Aim of the exercise: Scan the lines below for "computer" and copy the matches.

Data to examine:

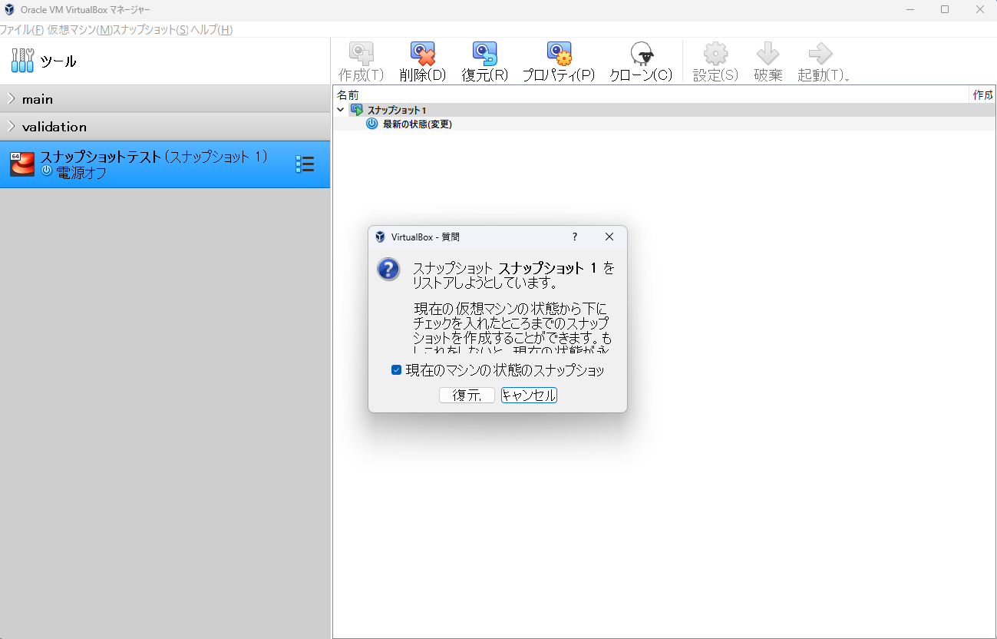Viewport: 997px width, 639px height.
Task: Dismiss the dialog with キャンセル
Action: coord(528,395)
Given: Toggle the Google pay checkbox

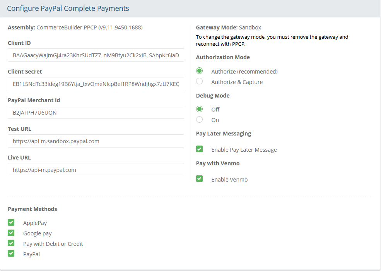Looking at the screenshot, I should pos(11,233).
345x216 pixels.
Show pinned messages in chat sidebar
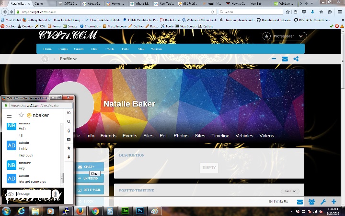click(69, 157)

==

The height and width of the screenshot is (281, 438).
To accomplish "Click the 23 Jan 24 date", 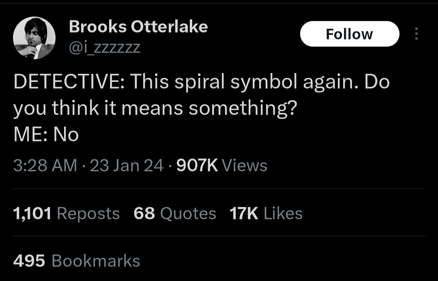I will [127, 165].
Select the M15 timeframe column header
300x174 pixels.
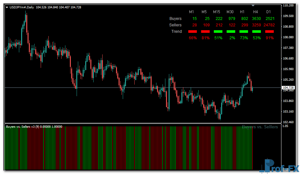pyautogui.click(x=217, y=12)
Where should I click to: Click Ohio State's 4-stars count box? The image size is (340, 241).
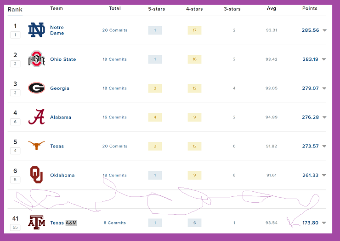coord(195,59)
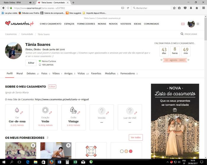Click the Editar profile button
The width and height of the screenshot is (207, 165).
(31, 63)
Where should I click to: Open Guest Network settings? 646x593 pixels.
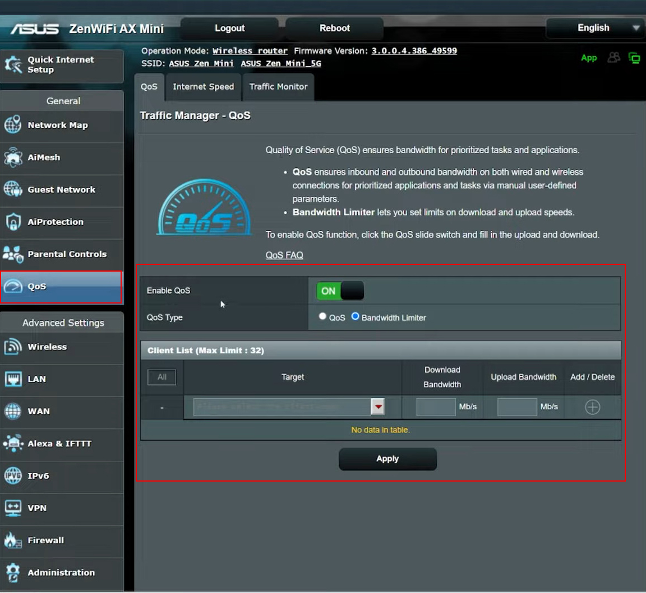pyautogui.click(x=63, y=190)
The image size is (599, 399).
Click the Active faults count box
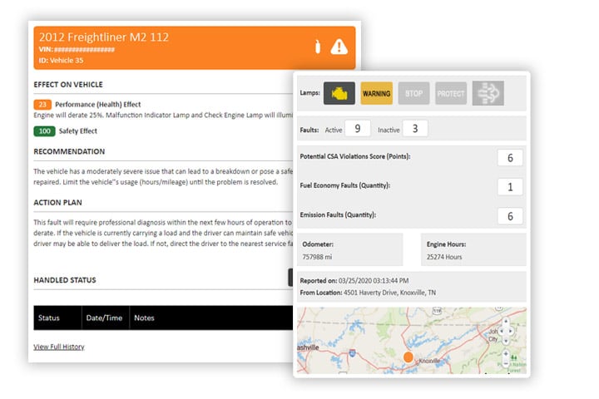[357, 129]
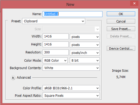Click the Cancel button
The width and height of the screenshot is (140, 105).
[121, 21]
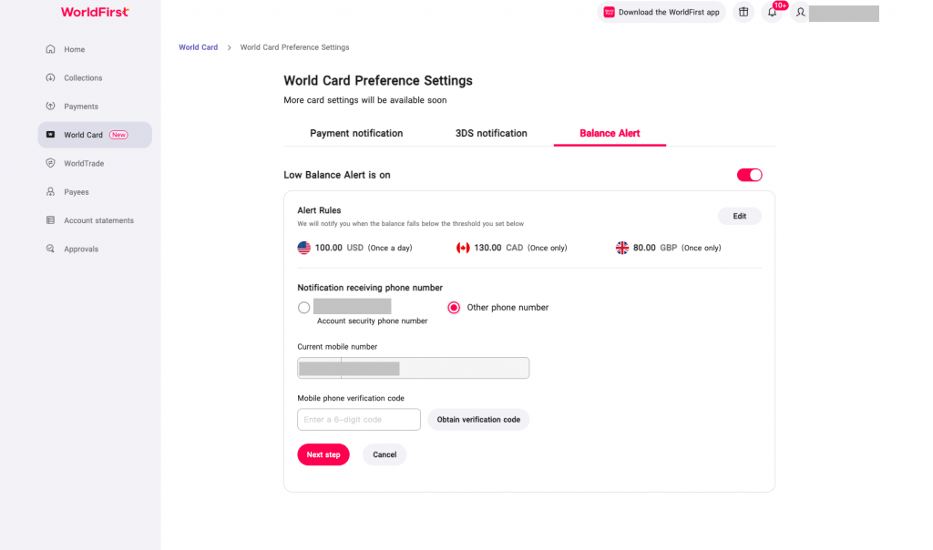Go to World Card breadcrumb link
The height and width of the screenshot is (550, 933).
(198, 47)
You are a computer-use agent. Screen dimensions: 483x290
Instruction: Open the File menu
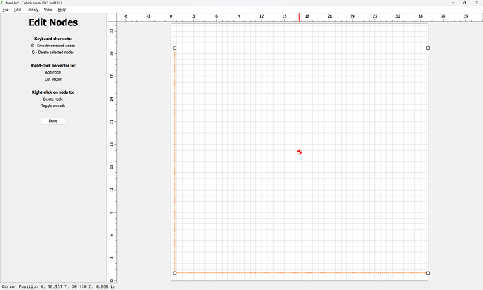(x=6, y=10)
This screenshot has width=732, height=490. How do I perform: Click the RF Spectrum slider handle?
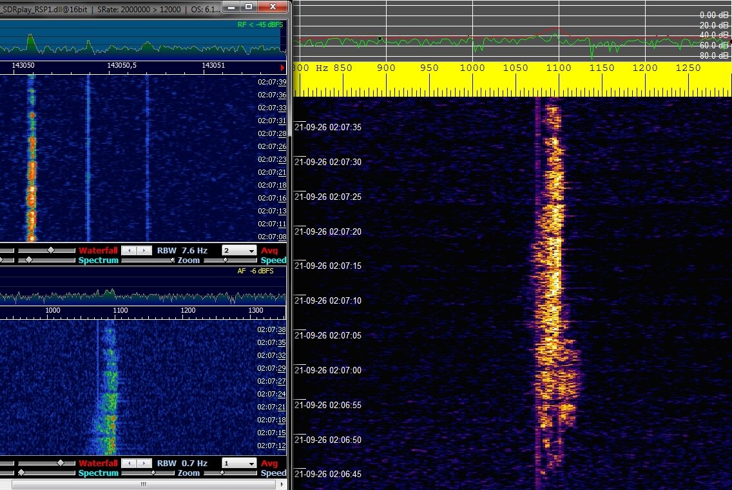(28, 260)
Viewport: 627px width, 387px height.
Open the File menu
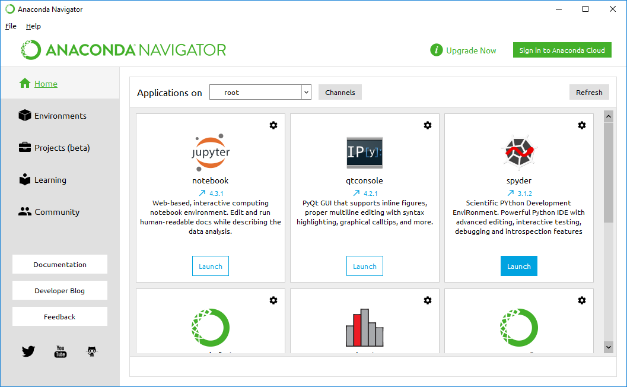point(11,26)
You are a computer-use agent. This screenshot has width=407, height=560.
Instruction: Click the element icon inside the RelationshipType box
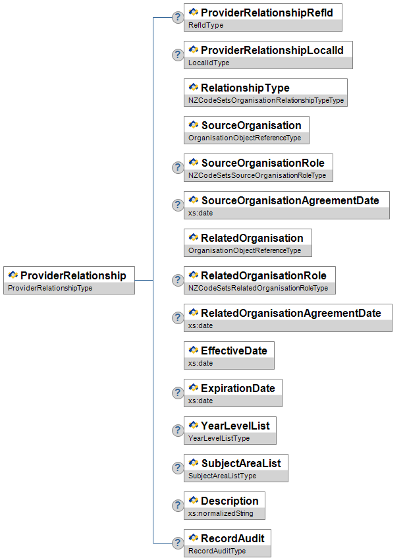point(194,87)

...

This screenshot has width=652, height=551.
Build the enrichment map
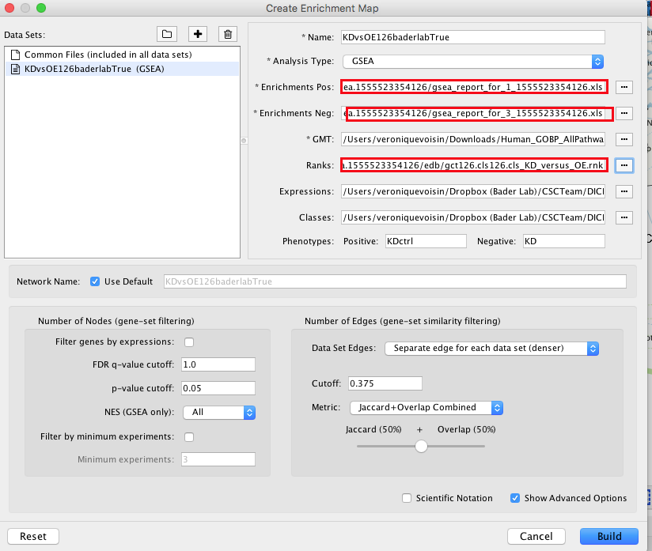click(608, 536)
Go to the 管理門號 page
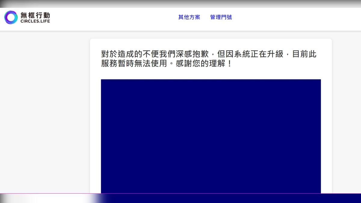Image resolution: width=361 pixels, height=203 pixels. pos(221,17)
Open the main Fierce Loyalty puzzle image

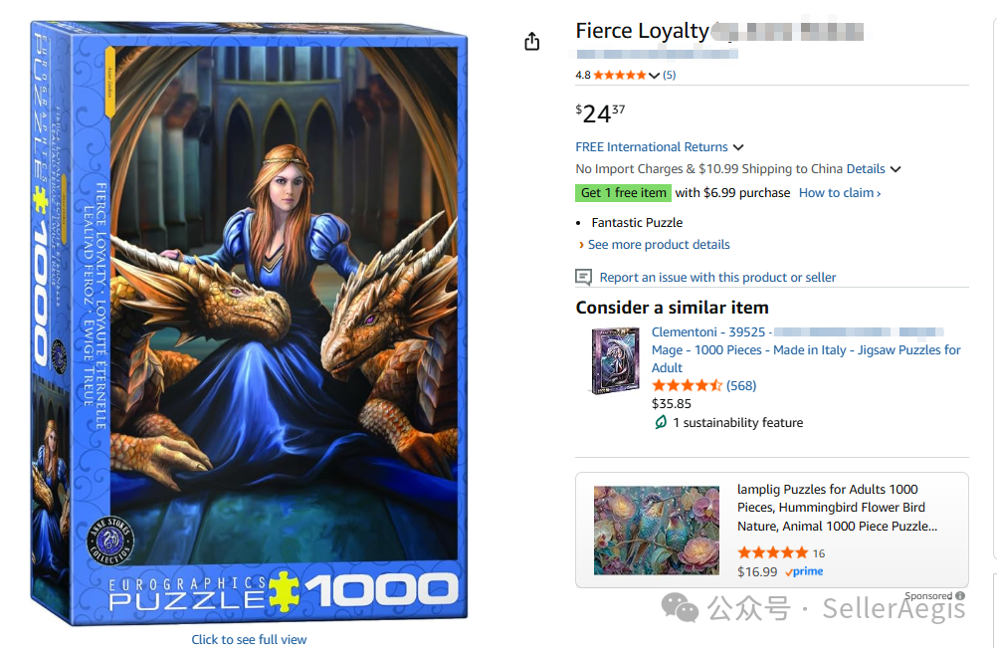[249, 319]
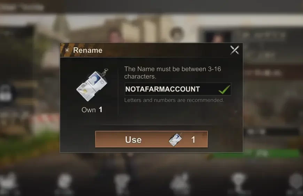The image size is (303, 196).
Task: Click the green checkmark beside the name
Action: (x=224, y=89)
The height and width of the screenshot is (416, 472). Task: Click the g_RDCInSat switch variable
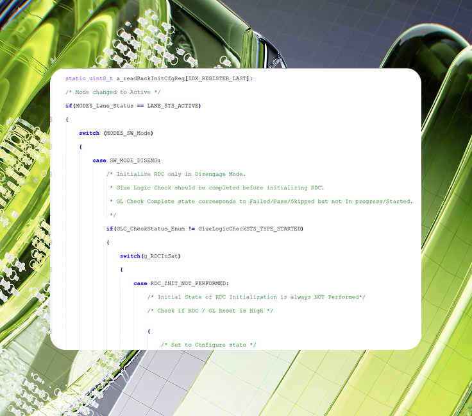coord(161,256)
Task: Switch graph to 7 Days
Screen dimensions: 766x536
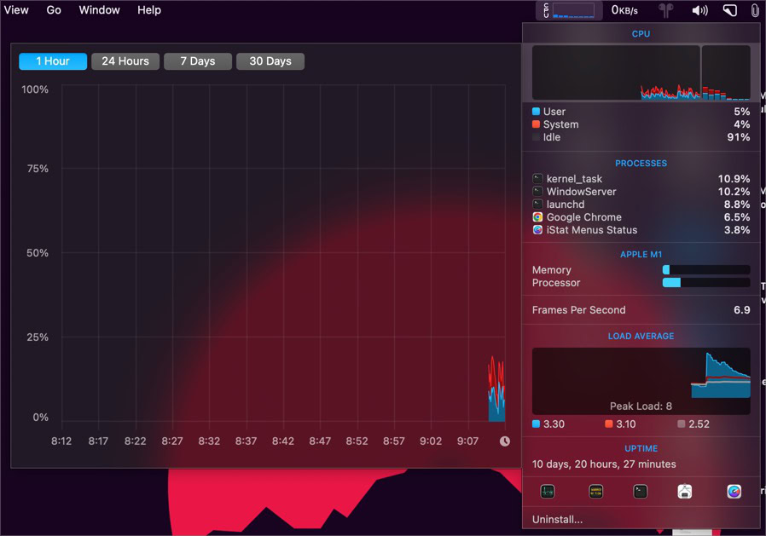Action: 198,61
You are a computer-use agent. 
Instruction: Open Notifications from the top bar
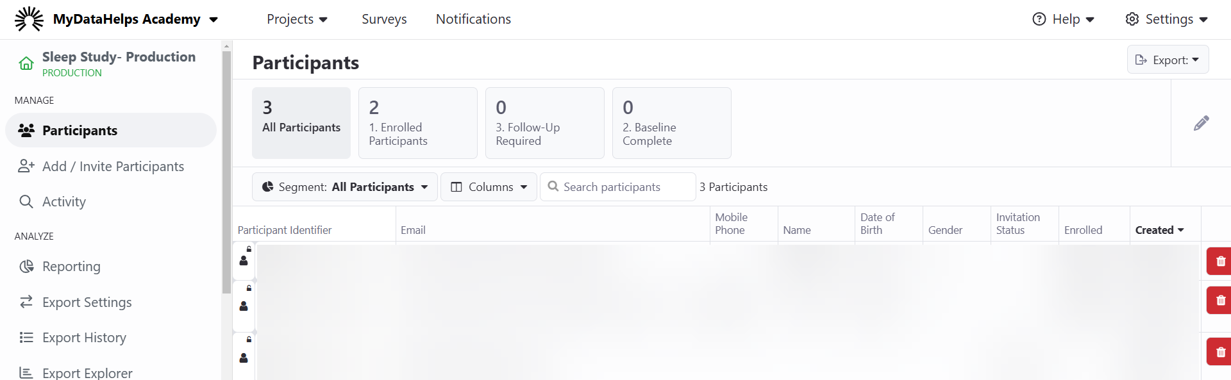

Answer for this exercise:
You are a computer-use agent. Screen dimensions: 483x290
You are a computer-use agent. This screenshot has width=407, height=560.
You are a computer-use agent. 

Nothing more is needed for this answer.